All lines holding the string "Given" should be copied from the data below.

Start of Block

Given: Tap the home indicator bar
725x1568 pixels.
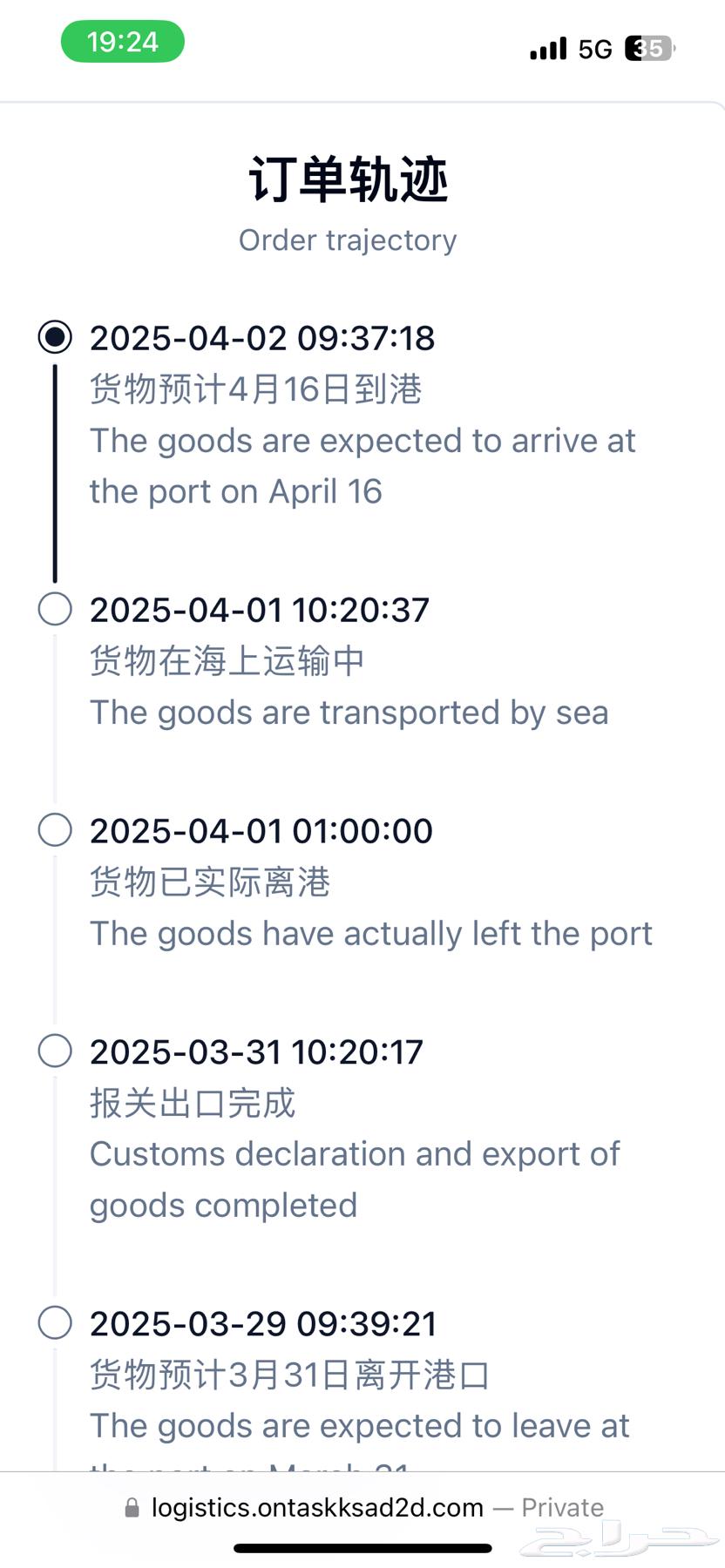Looking at the screenshot, I should [x=362, y=1548].
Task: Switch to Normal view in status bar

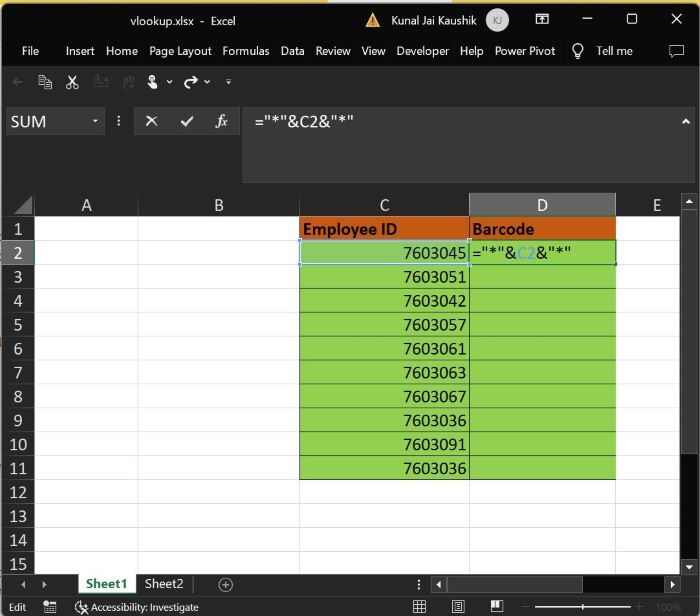Action: 420,607
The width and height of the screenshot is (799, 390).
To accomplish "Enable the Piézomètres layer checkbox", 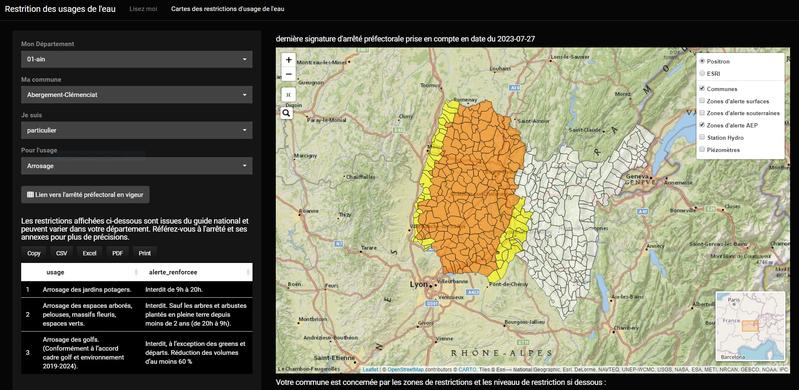I will [x=703, y=150].
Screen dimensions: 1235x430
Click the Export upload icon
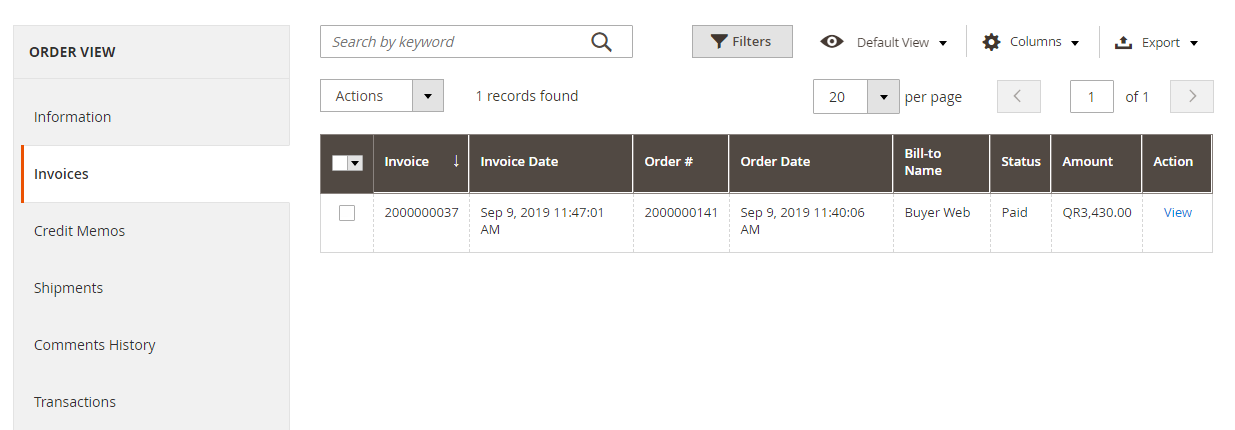coord(1123,42)
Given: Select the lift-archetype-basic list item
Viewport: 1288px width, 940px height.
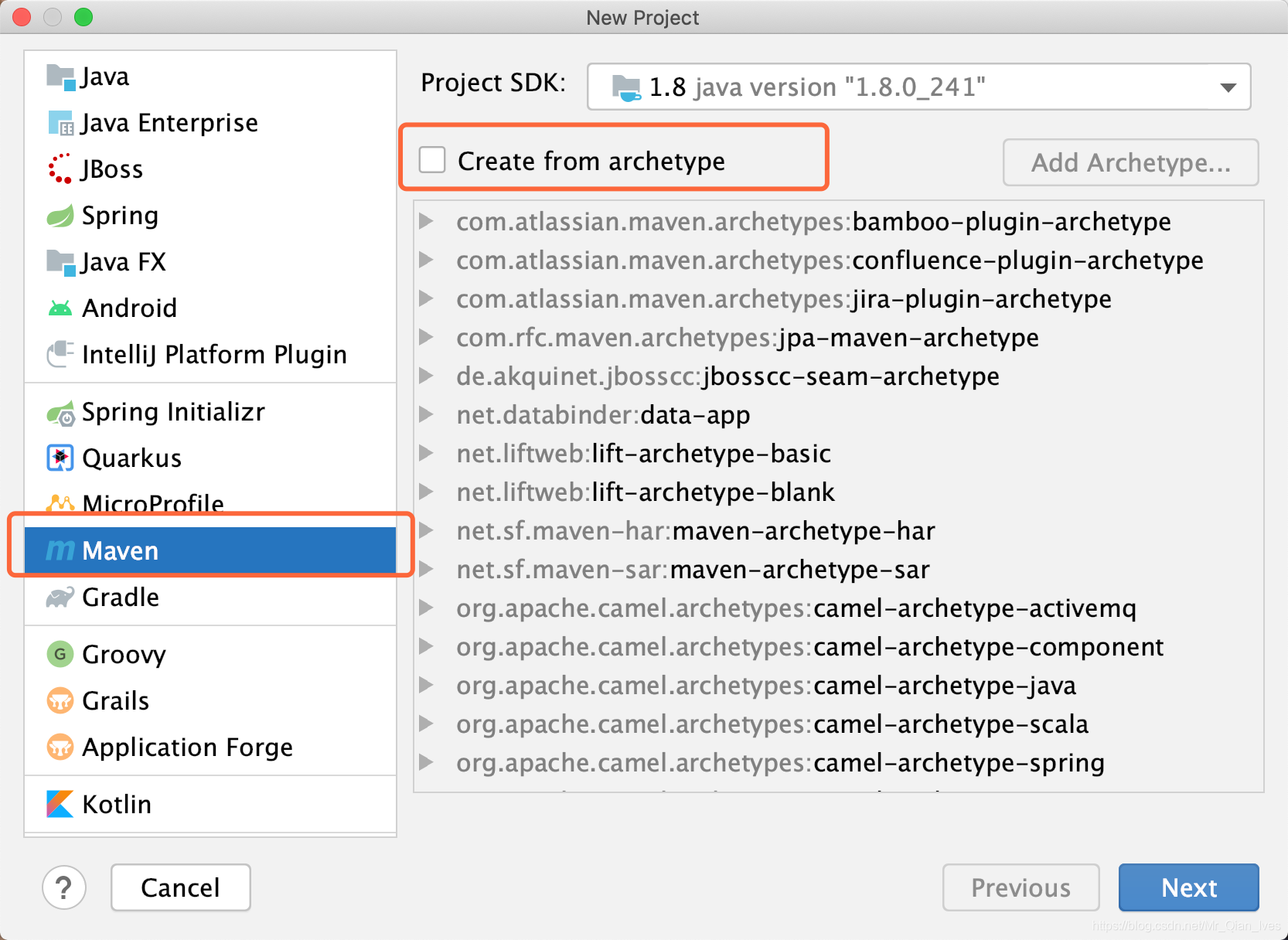Looking at the screenshot, I should (643, 453).
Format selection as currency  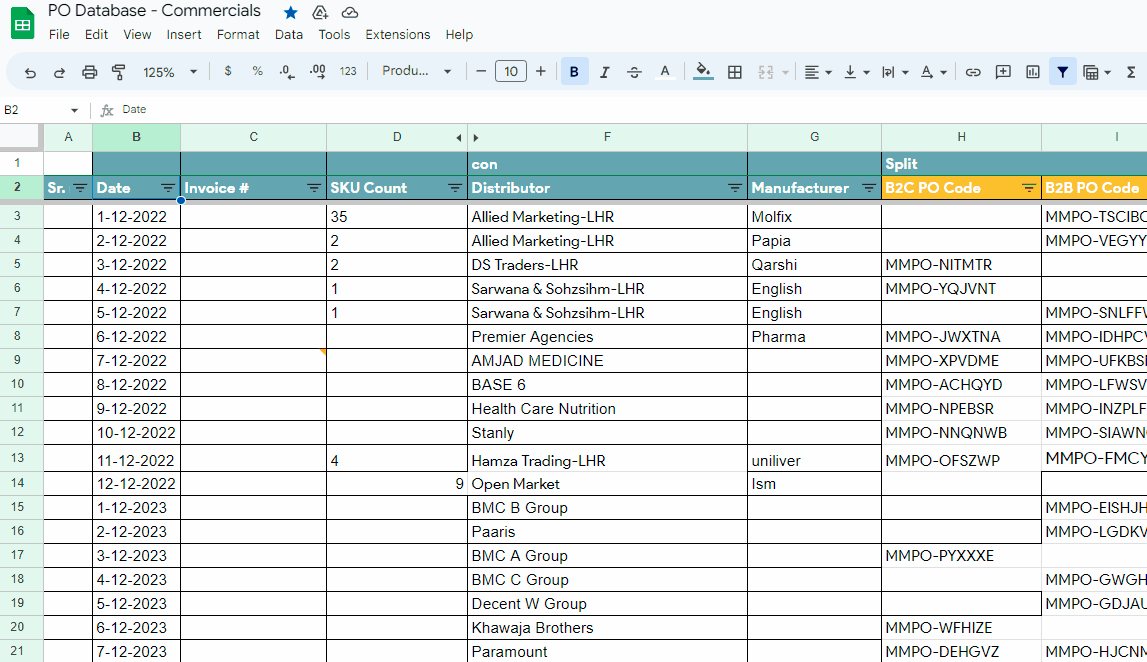pos(227,71)
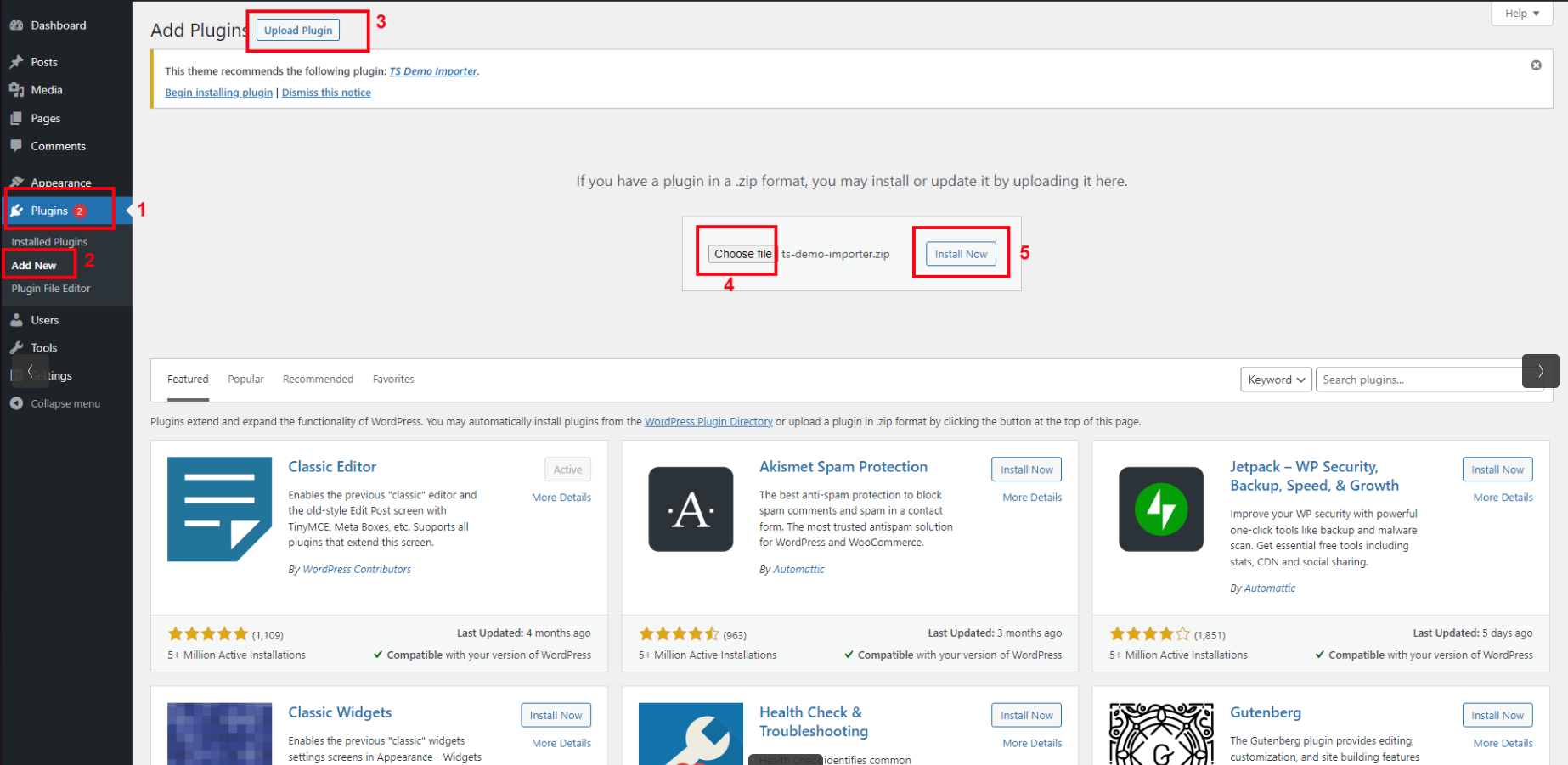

End of Block

TASK ANSWER:
Given: Tap the home indicator bar
Given: Select the lift-archetype-basic list item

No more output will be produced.